What is needed is an exact reproduction of the lines in the records below, starting at the line with "Tap +일주일 더보기 to load more" and ending at the line with "Expand Liên Quân Mobile row chevron", both included, and nothing else; pictures stay out.

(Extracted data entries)
- - -

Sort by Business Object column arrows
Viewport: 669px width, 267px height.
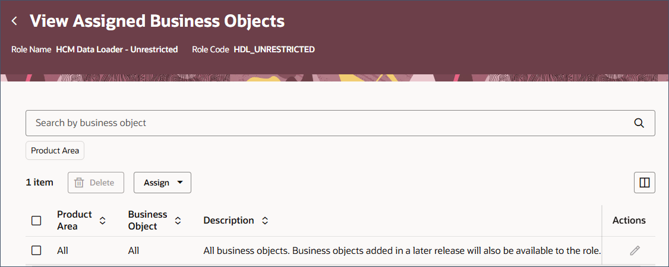click(x=178, y=221)
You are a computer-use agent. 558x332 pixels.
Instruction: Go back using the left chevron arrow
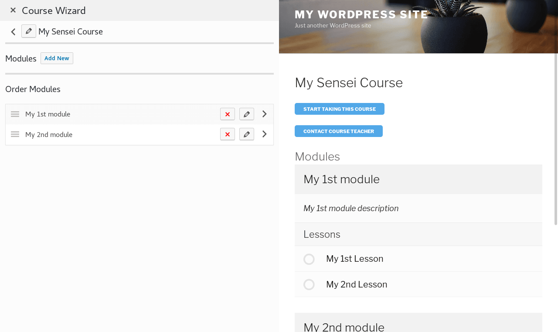13,32
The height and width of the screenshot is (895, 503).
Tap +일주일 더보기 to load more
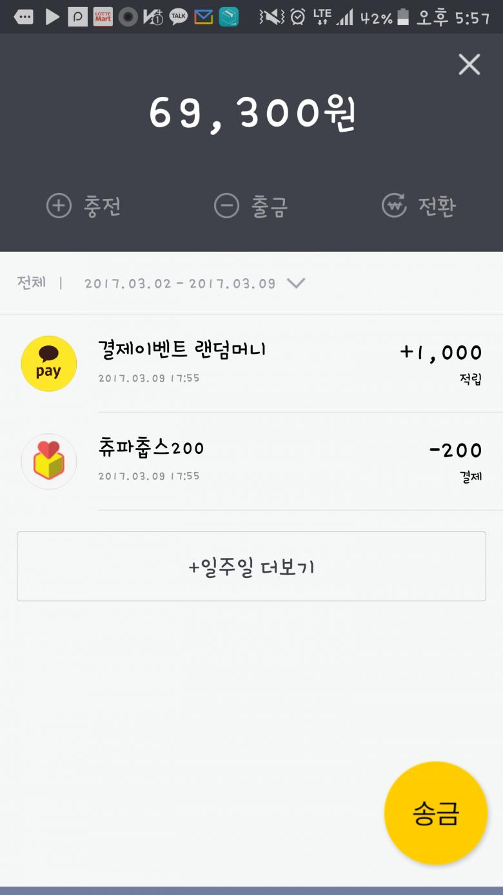[252, 567]
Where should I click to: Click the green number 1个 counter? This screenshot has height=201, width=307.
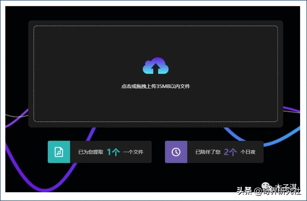click(114, 152)
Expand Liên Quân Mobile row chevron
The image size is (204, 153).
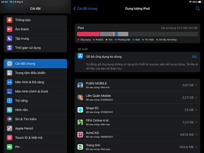[x=196, y=97]
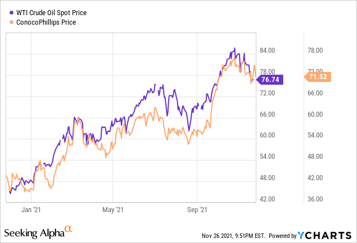Click the orange 71.52 price flag
Image resolution: width=357 pixels, height=243 pixels.
(x=319, y=77)

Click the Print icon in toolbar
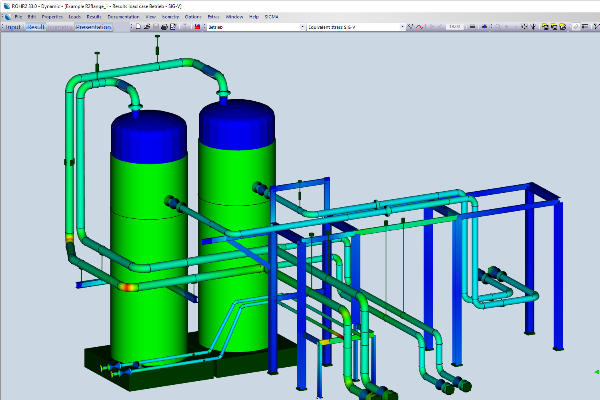[164, 27]
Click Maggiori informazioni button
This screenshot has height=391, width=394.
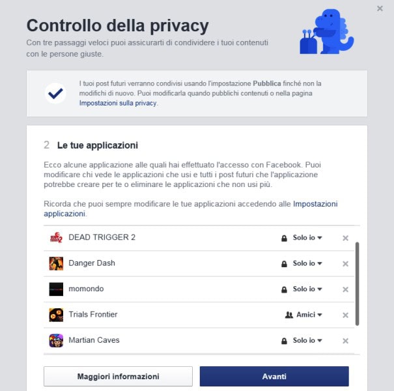point(118,376)
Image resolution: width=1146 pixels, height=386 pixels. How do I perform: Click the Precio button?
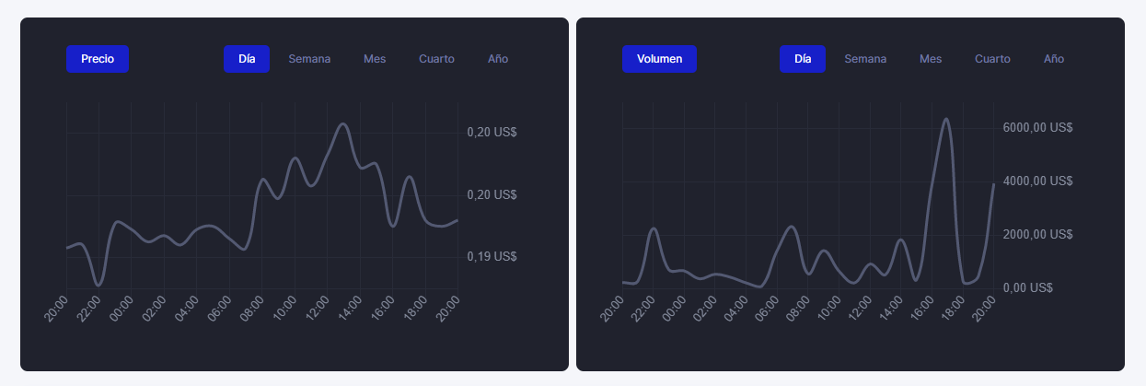click(97, 59)

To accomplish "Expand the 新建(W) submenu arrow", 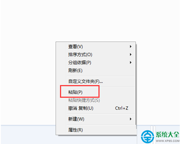I will [x=131, y=119].
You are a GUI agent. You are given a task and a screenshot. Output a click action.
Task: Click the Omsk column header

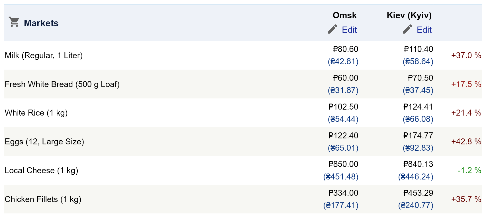click(345, 15)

- - -

**REPLY TO THE TASK:**
Tap +일주일 더보기 to load more
[252, 567]
Where should I click to: Click the green number 1个 counter? This screenshot has height=201, width=307.
click(114, 152)
Expand Liên Quân Mobile row chevron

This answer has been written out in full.